Что движет людьми, снимающими фильмы вроде «Личного номера»? Вот вопрос. Я не понимаю, правда. Желание денег срубить? Желание власти, популярности? ФСБ, которое финансирует, по слухам, эту картину, люди, которые снимают ее, — они ведь все чего-то хотят. Тупик какой-то. Ну неужели кто-то думает: сегодня я сделал «Личный номер», а потом сниму «Догвиль»? Да никогда. Ничего не получится, если создатели подобных фильмов не признаются себе в том, что они сделали плохое кино. Если учиться не начнут…
Проблема в том, что девяносто с лишним процентов нынешнего русского кино — мертворожденные плоды уже на уровне драматургии: я прочитал множество сценариев, из них не могут родиться значительные, да просто нормальные фильмы.
Артхаус
Что такое артхаус? Фильм Оldboy — это, на мой взгляд, артхаус. «Зеркало» Тарковского — артхаус. Фильмы Джармуша. И такой артхаус я очень люблю. Это идеи. И качество. И не важно, что ни один из фильмов Джармуша не соберет аудиторию фильмов Спилберга. Это очевидно. Но и то кино, и другое важно и состоятельно. Потому что Джармуш формирует моду, а Спилберг — рынок.
Артхаус — как направление, стимулирующее и исповедующее поиск, развитие, неуспокоенность, — мне очень интересен. Я никоим образом не лишаю такое искусство права на существование. И сам я в театре занимался, занимаюсь и буду заниматься артхаусом. Может быть, именно поэтому в кино мне хочется делать мейнстрим — он дает возможность говорить с большой аудиторией. Более масштабной, чем в театральном зале. Но здесь существует опасность. Когда начинается профанация — «мы создаем художественное произведение», — артхаус превращается в отстойник для людей, которым недостает энергии, внятности, профессионализма. Цифровые технологии, которые сейчас развиваются, позволяют любому снимать кино. Дикое количество сумасшедших графоманов хлынули в киноиндустрию. Это известный феномен — искусство двигают выскочки, а не скучные профессионалы.

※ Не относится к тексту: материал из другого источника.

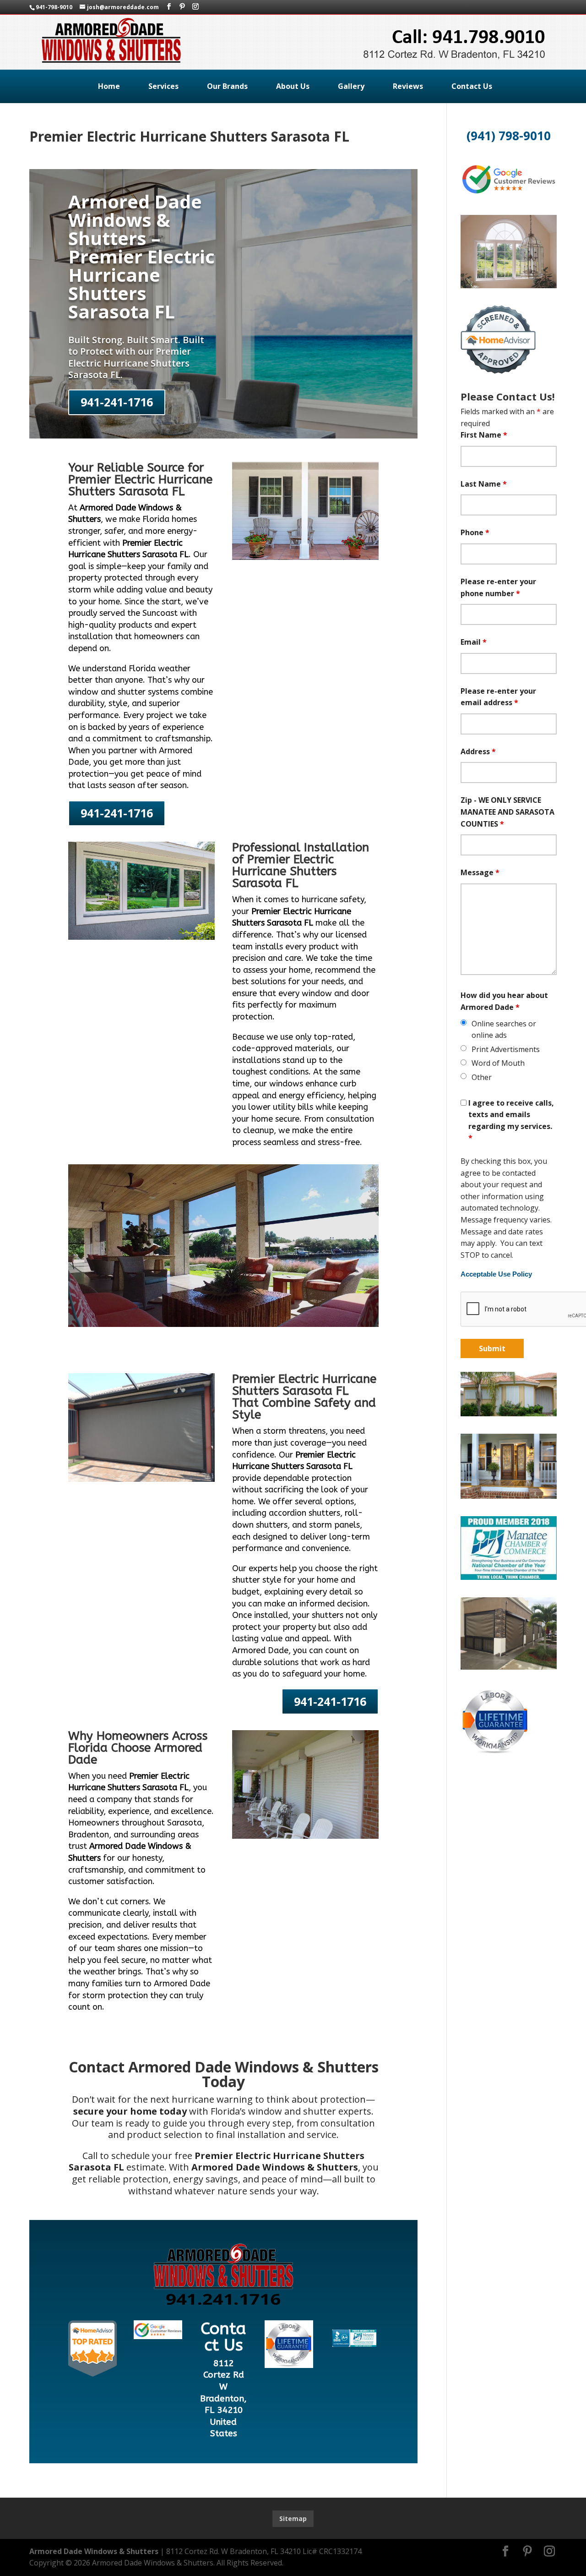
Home (109, 86)
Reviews (408, 86)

Но слишком уж много дутых репутаций, не подкрепленных ничем, кроме гламурных обложек. А ведь чтобы кино снимать, большие деньги нужны — значит, дилетанты их получают. И в этом отношении «Личный номер» такой же «артхаус», как «Богиня» Ренаты Литвиновой: замкнутая на себе система, кино, не нужное никому, кроме его создателей.
О компании
Я сейчас пытаюсь разобраться в науке кино. Это ведь не только индустрия, но и наука. Фильмы снимаются «железяками», в производстве очень много всего материального, намного больше, чем в театре. Кроме того, фильмы — это деньги. Это время, планирование, концепция. Это не поэзия, не живопись. Все более грубо и материально. И планирование в кино — такой же творческий процесс, как поиск рифмы поэтом.
Я мечтаю о том, чтобы созданная мной кинокомпания PRAKTIKA Pictures была легкой, мобильной. Чтобы капитализация заключалась не в количестве железа, домов и денег, а в качестве людей и идей, с которыми мы работаем. Наш «капитализм» будет в головах и в содержимом наших небольших компьютеров, там должны быть наши миллионы долларов.
Это общее место, но народ российский действительно фантастически талантлив. Надо просто научиться состыковывать наши таланты с западной энергией и опытом прагматизма. Да вообще надо просто стараться. А получится не получится — не от нас зависит.